Marge will be missed by many. But her dogs will miss her terribly and wonder why she just vanished from their lives. If they were with her when she died, they will know. Dogs have a sense about that. But if she just suddenly disappeared, they will be looking and waiting for her. I hope they find another caring home.
Another story and another concern: At the huge Cynosport event at Westworld in Scottsdale recently, LaLa, a small rat terrier, escaped from her kennel and ran off. She was part of the team from Puerto Rico.

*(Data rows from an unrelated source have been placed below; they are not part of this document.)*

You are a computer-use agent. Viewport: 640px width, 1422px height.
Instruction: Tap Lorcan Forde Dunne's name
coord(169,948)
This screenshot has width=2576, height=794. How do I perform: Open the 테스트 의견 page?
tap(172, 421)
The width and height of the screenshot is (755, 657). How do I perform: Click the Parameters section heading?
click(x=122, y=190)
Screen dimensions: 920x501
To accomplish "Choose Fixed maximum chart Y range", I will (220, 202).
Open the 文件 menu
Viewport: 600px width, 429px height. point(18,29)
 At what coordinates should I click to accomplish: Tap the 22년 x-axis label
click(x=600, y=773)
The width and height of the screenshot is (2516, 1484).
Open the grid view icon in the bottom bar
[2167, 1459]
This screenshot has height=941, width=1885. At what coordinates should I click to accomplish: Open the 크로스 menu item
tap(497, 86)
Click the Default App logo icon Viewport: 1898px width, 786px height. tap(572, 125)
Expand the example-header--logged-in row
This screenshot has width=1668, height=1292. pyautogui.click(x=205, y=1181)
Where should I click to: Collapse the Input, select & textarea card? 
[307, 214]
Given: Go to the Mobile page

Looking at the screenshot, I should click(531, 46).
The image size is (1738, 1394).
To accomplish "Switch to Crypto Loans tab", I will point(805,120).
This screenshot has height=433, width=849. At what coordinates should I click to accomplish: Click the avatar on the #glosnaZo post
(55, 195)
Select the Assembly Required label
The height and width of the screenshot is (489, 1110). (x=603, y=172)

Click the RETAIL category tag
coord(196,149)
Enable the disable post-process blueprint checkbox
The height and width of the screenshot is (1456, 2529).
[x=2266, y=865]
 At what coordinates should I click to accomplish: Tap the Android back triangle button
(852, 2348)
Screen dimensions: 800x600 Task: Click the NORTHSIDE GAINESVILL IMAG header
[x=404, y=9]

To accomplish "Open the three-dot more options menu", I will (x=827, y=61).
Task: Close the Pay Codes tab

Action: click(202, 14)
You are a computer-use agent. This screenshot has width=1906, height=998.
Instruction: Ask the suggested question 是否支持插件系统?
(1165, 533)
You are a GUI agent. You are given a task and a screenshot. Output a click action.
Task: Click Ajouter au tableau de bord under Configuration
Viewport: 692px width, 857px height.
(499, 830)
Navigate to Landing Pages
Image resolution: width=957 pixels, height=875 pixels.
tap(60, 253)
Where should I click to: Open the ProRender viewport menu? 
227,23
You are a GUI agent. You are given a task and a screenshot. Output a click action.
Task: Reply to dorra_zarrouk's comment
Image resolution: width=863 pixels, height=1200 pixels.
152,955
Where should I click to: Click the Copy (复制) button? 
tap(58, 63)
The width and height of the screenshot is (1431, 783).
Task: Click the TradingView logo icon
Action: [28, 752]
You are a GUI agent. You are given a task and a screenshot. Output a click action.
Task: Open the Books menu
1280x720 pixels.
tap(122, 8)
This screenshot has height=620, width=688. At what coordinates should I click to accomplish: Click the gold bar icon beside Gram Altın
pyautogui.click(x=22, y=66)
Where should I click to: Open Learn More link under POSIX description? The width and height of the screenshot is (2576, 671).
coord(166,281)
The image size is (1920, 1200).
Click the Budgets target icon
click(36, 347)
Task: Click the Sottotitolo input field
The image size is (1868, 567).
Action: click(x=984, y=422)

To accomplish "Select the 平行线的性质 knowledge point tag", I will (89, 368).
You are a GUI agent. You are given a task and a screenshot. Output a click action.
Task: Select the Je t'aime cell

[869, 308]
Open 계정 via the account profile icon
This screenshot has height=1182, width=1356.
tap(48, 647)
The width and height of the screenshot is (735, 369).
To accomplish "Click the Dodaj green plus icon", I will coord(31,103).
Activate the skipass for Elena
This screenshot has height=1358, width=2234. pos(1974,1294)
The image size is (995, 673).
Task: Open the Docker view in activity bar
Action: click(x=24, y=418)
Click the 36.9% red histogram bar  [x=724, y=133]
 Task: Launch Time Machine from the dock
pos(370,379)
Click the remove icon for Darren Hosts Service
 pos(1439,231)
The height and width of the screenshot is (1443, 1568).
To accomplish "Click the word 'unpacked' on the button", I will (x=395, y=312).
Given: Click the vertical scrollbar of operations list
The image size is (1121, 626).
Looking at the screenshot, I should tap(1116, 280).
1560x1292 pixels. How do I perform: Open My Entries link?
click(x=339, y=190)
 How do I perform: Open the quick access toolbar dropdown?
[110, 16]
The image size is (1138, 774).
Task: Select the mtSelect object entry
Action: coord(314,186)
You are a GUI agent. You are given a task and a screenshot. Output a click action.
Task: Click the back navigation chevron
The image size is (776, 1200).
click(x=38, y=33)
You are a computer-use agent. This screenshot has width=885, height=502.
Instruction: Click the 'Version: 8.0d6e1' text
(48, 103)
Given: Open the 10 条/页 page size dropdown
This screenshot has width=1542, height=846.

The new soft-sided crates are much lighter and easier to carry but they are made of fabric and screen. One afternoon, the team members were all away from the tent where the dogs were kenneled. On their return, they found LaLa's crate torn and empty. They soon heard that she had been spotted running through the event grounds. Next they learned the frightening news. LaLa was seen running over the hill and into the unknown, into traffic. The fast-moving Highway 101 runs along one side of Westworld. Frank Lloyd Wright Boulevard is on another side. In every direction, there is heavy speeding traffic.
Fliers were quickly printed up with the little dog's photo and posted everywhere. The news media was contacted and before long, many in Scottsdale were out searching for LaLa. Bikers, walkers and drivers were looking for the little dog from Puerto Rico. She had tags and a microchip, but no one could get close enough to check them. People sent word that they were out looking -- even throughout the night. Every so often, a sighting would be reported back to the team. As long as there were sightings, there was hope.
Suddenly, 24 hours after her disappearance, someone was able to trap the frightened dog in their back yard. She was five miles from Westworld. No one could get close to her, but she was safe. Her owners arrived. Her paws were ripped and she was very sore so she was out of the competitions. But her team was so relieved to have her back.
LaLa is a city dog.
She never goes out of her yard at home without a leash. She became terribly frightened with the noise and commotion at Westworld. Sharon Gutierrez, spokesman for the team, expressed her appreciation to the community. She could not believe the outpouring of support and concern. She said, "We really appreciate what the whole community did. Everyone was just awesome."
When in unfamiliar surroundings, it is so important to keep our pets safe.
Carry a photo of them and be sure they are wearing tags and have a microchip.
Editor's note: Marge Hanscom's Roundup family arranged for her beloved dogs to remain together in a loving home.